George Russell thanked the FIA stewards for using "common sense" in Hungary but it was his Williams team that saved him from receiving a penalty.
Only Lewis Hamilton took the Hungarian Grand Prix restart from the grid after the remainder of the field pitted for slick tyres.
Williams holds the final garage in the pitlane and Russell took advantage of this to gamble on passing a number of cars to climb from eighth to second by driving along the apron to the pit exit.
Despite thanking the FIA for allowing him to simply hand back the positions to not incur a penalty, his team radio demonstrates it was race engineer James Unwin that gave the instruction to drop back.

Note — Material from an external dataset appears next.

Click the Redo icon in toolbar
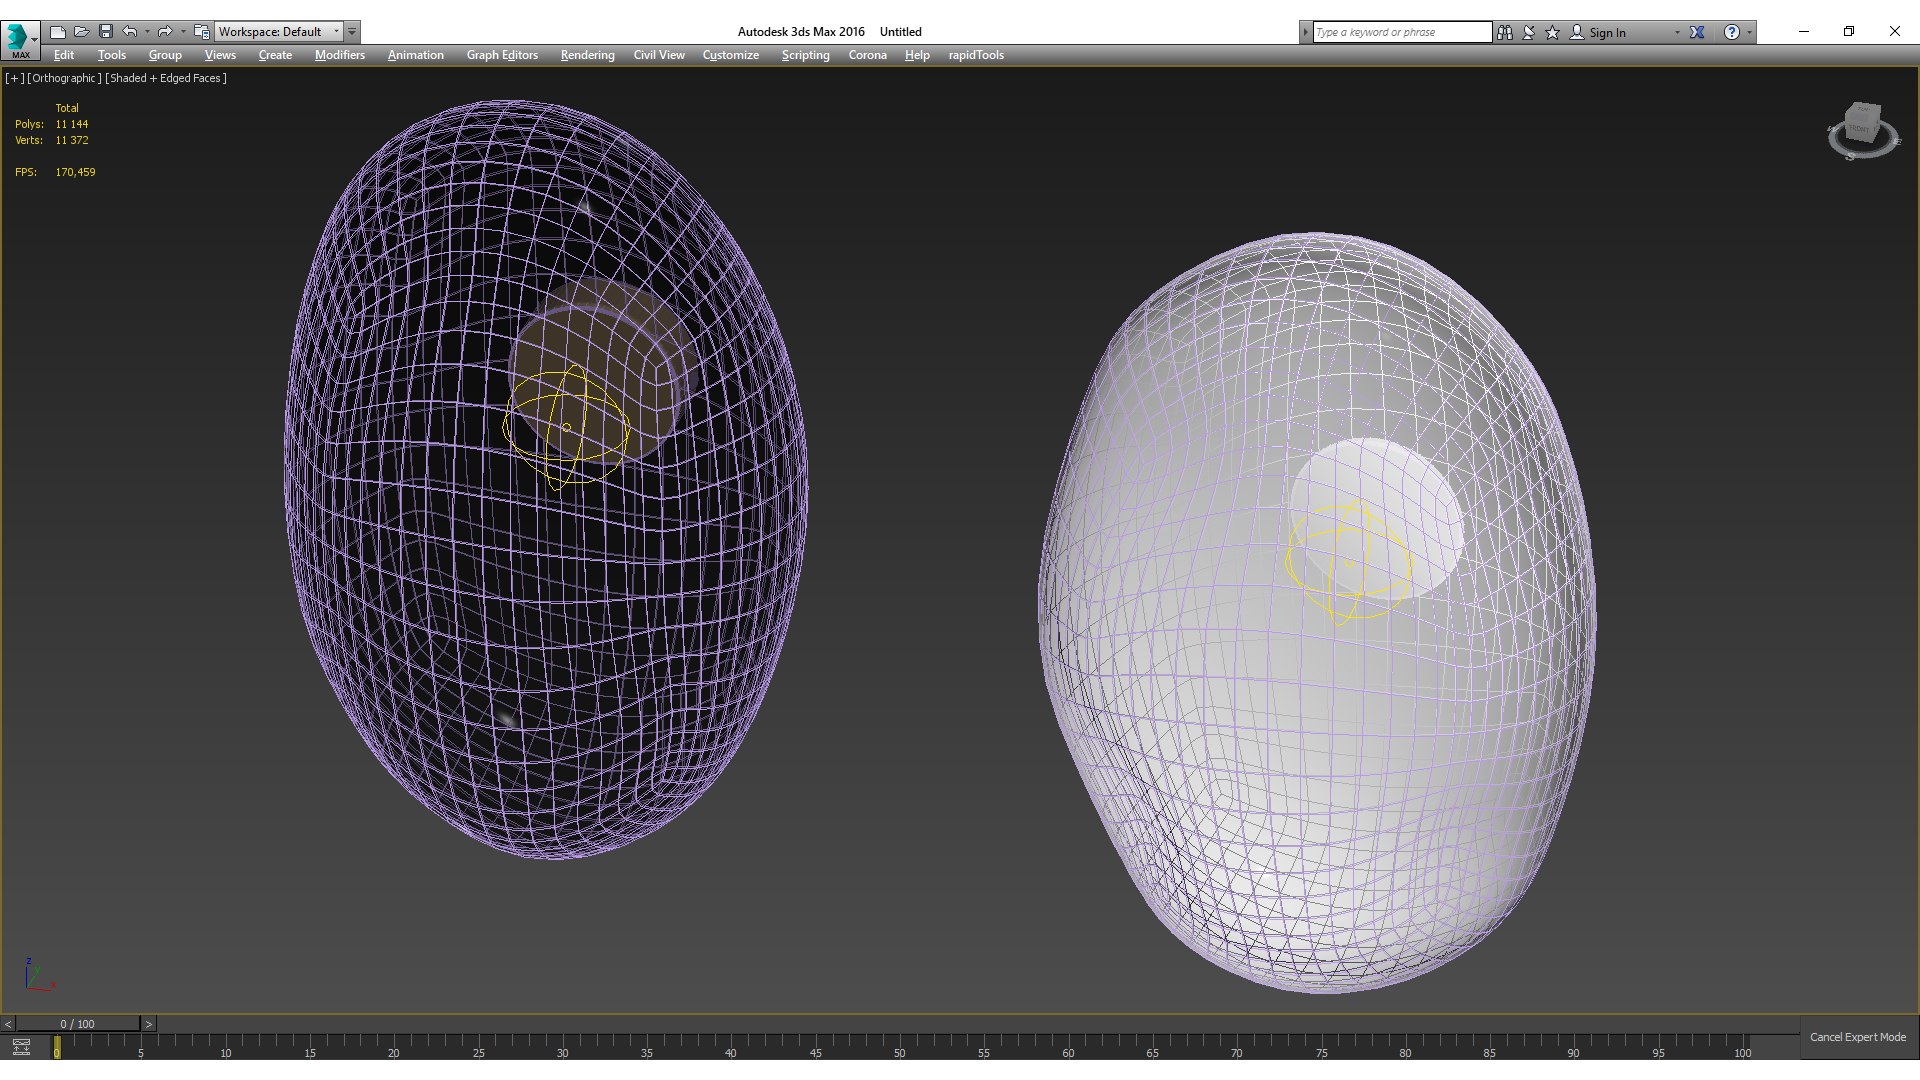 164,30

"Give up the position to get behind Alonso," Unwin told Russell. "You need to drop back five cars, at least five cars. You need to be behind Alonso, ahead of Raikkonen."
Russell's move a gamble worth taking
Conceding he had not known if his actions in the pitlane were legal, Russell explained the rewards on offer "outweighed the risk".

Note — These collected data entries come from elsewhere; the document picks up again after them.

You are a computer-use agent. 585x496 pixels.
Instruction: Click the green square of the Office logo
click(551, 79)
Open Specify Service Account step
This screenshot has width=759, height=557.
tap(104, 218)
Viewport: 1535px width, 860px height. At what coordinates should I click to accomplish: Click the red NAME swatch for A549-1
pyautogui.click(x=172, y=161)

Despite the move not yielding the immediate results hoped for, Russell and team-mate Nicholas Latifi were still able to register Williams' first points of the year finishing seventh and eighth after Sebastian Vettel's disqualification.
“Well firstly, I thought I was leading the race at some point," Russell explained.
"I’ve got to be honest, it was, just on that restart, a very odd situation we were having with everybody queuing up at the end of the pitlane.
“In an ordinary circumstance, you can overtake cars in the pitlane or you can pull out and race them.
“I saw an opportunity and I thought ‘screw it, let’s go for it’.
“The risk versus reward, the reward far outweighed the risk and really [I’m] thankful to the FIA for showing a bit of common sense just to say to give those positions back because they could comfortably have given me a drive-through.